I once had some friends set me up on a blind date. Very pretty woman, nice dinner conversation, but a horrible blowjob. Did I blame my friends for the horrible blowjob? Damn right I did. Do your research, people.



If I were to go into the matchmaking business with a female client list my first step would be to have all the female clients practice their blowjob skills on me until they get it not just 'good' but 'exceptional'. Practice makes perfect, etc.

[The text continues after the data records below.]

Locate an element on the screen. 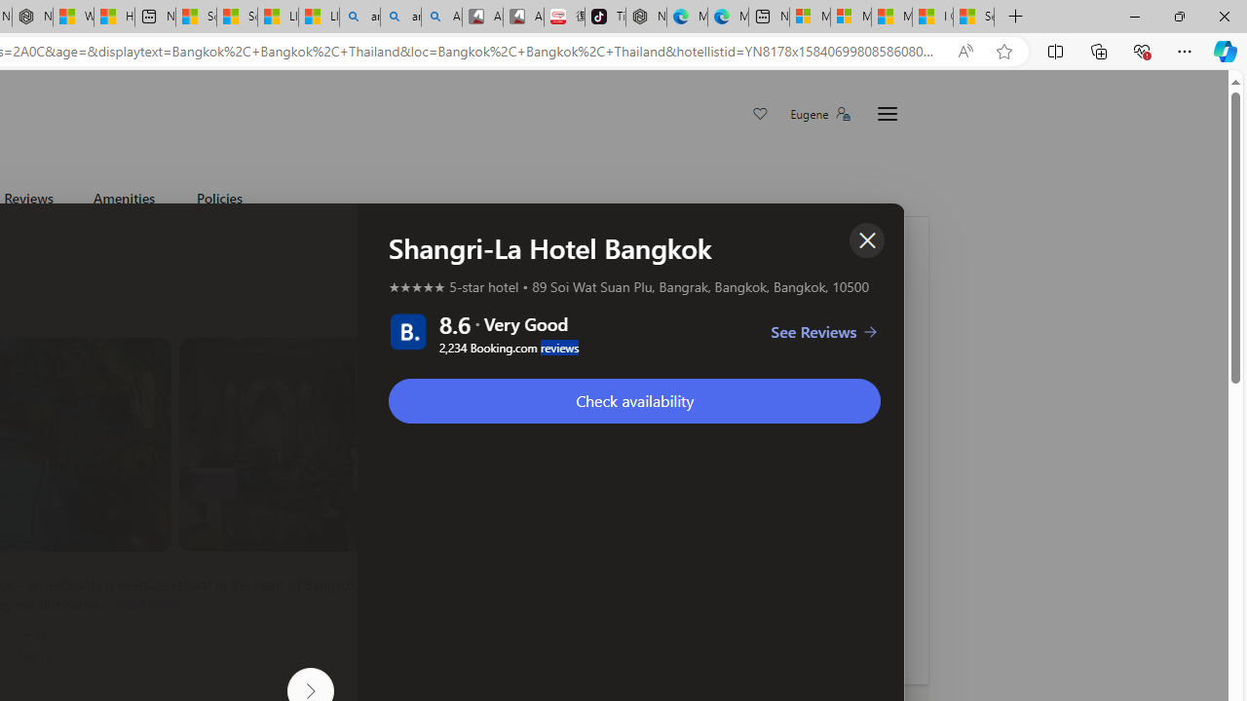 The width and height of the screenshot is (1247, 701). 'TikTok' is located at coordinates (604, 17). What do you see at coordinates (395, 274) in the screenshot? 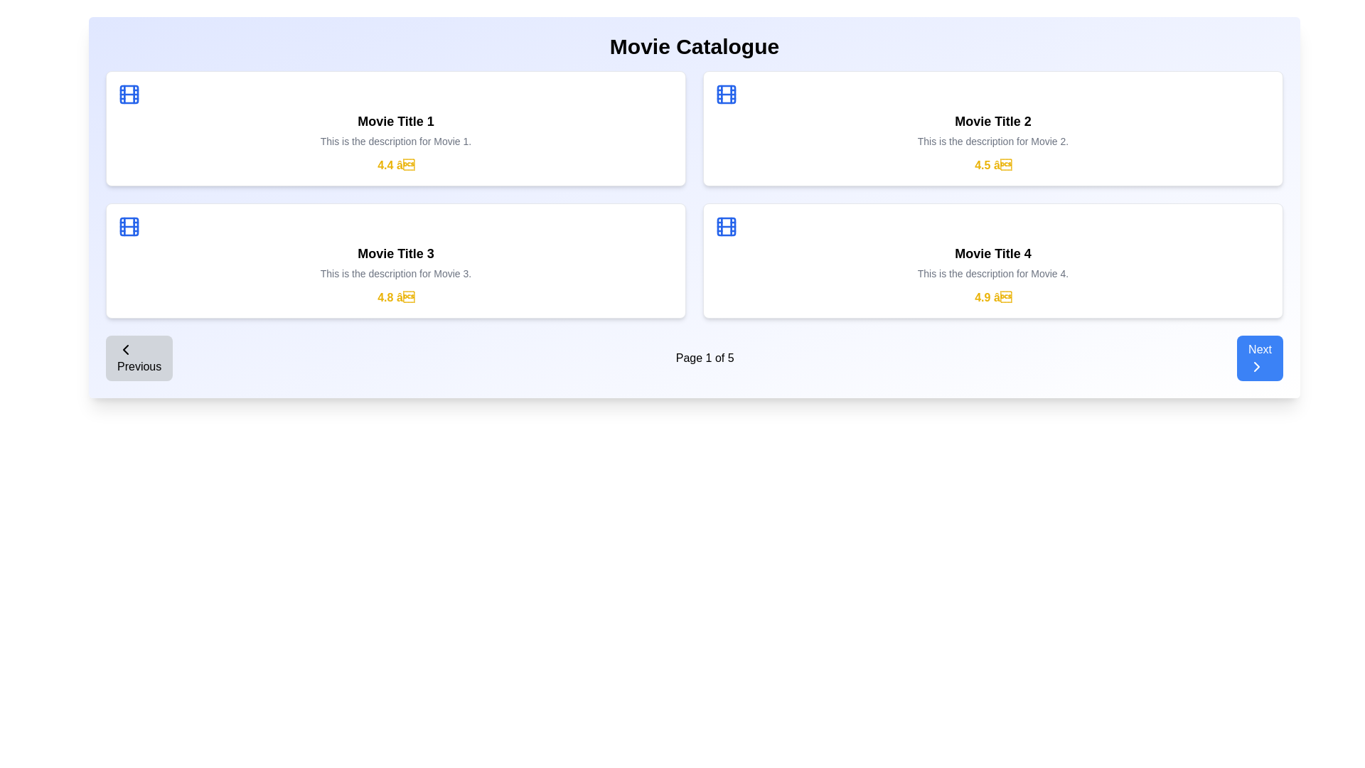
I see `descriptive text label for 'Movie 3', which is positioned below the title 'Movie Title 3' in the second card from the left in the bottom row of a four-card grid arrangement` at bounding box center [395, 274].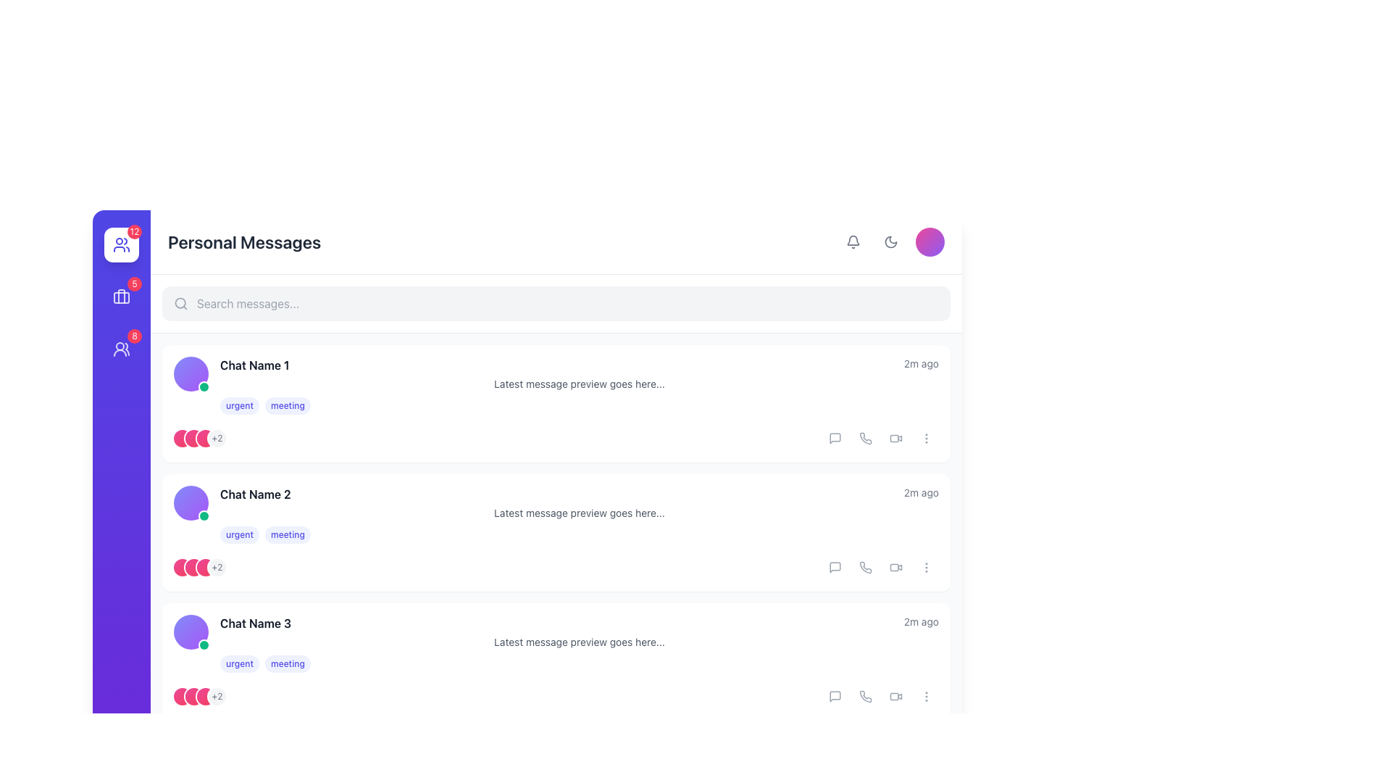 Image resolution: width=1391 pixels, height=783 pixels. Describe the element at coordinates (193, 567) in the screenshot. I see `the second decorative indicator in the chat group context, which is a gradient circle positioned below 'Chat Name 1' and above 'Chat Name 3'` at that location.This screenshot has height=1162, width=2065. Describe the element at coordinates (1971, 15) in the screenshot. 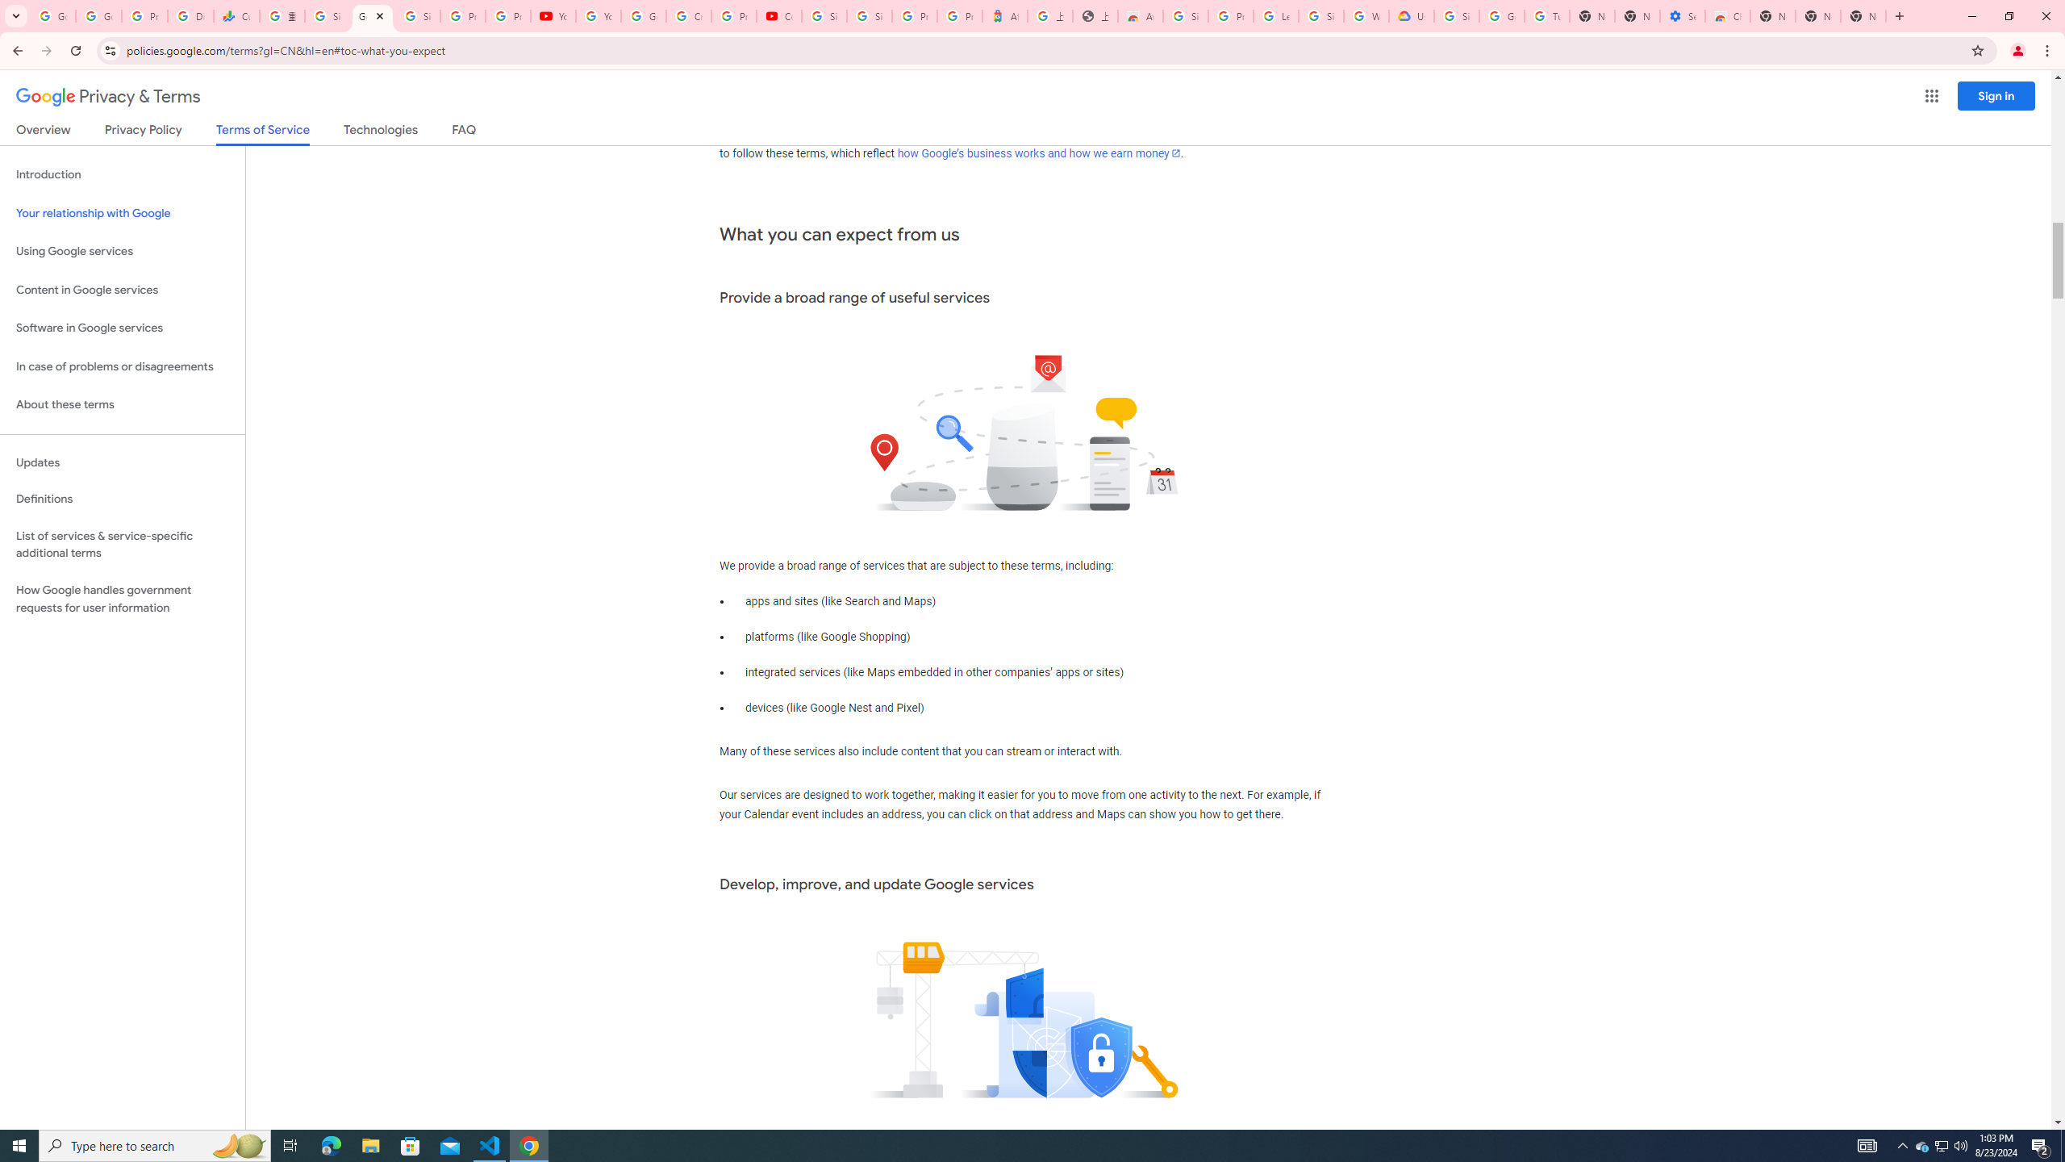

I realize this may take some time but the results will be worth it, and I am patient. The women will realize that once they are known for their exceptional fellatio technique there will be a large group of men ready and waiting to go out on a date, and will even be willing to feign interest in conversation.

After they have honed their blowjob skills they will be taught how to make a great sandwich. Icing on the cake.




Of course -- as a matchmaker -- I won't just set the women up with any man who walks in the door. I will have carefully catalogued the men's interests and divide them into the following groups:

Those who prioritize a great blowjob over a great sandwich.

Those who prioritize a great sandwich over a great blowjob.

Those who consider themselves good either way.

Possibly gay men who haven't come to terms with their sexuality yet.


I will set the latter up with the women who just want a companion to go shopping with.





If, as a matchmaker, I WERE to take on male clients I would instruct all the men to commit to cunnilingus: goose, gander, etc.

Now -- of course -- I wouldn't expect them to have to practice or anything: my understanding is that they don't have to be any good at it, just doing it all is what matters.




If a man insisted on becoming better at cunnilingus -- ha ha, I know -- I would instruct him to go to a Mexican restaurant: all the basic techniques can be learned there:

Tickle the tomato in the taco.

Lick the sour cream from the end of the burrito.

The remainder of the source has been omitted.